Mozilla isn't a charity case - and Google's $300m will do nicely
Paying for Google search in Firefox is just business
Open ... and Shut Some people seem to think Google gave Mozilla a sweetheart deal when it renewed its search agreement for Firefox. At roughly $300 million per year, it will fund quite a bit of open-source development at Mozilla, but this isn't a case of Google going soft during the Christmas season. It is, as Mozilla veteran Asa Dotzler argues, simply a case of Google paying the going market rate for traffic to its ads.
It's unclear why people don't grok this. Google, for all its "Don't do evil" sloganeering, is a business, not a charity. It simply isn't going to spend approximately $1 billion over the next three years subsidizing a rival to its browser, Chrome.
Not unless it expects a lot more than $1 billion to walk back in the door, in the form of advertising revenue.

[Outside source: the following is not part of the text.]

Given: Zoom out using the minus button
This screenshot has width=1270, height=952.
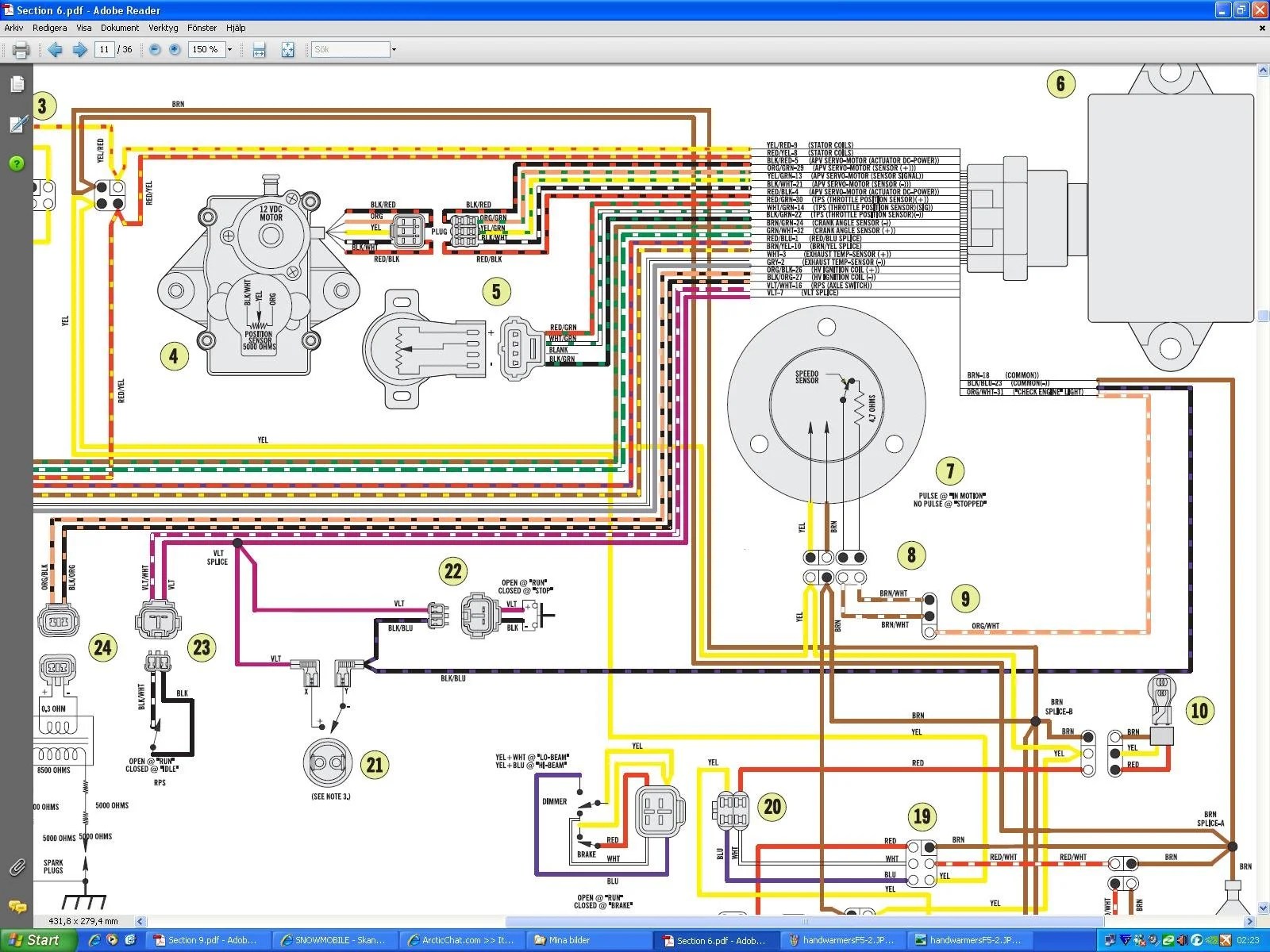Looking at the screenshot, I should 155,50.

MG Siegler speculates that the deal may be about heading off an antitrust inquiry. It's not, though that's a great side benefit. Kara Swisher posits that the size of the deal is reflective of price competition from Microsoft. Maybe.
But what's lost in such stretching to find a motive in the deal is the most obvious one of all: it makes financial sense for both parties.
Google engineer Peter Kasting insists that viewing Chrome and Firefox as bitter enemies is silly:
People never seem to understand why Google builds Chrome no matter how many times I try to pound it into their heads. It's very simple: the primary goal of Chrome is to make the web advance as much and as quickly as possible. It's completely irrelevant to this goal whether Chrome actually gains tons of users or whether instead the web advances because the other browser vendors step up their game and produce far better browsers. Either way the web gets better. Job done.
Chrome has certainly managed to force Mozilla to improve its Firefox game, not to mention Microsoft and Internet Explorer. But if Google were the only one building the browser on-ramp to its web services, and advertising revenues, it would be a Pyrrhic victory indeed.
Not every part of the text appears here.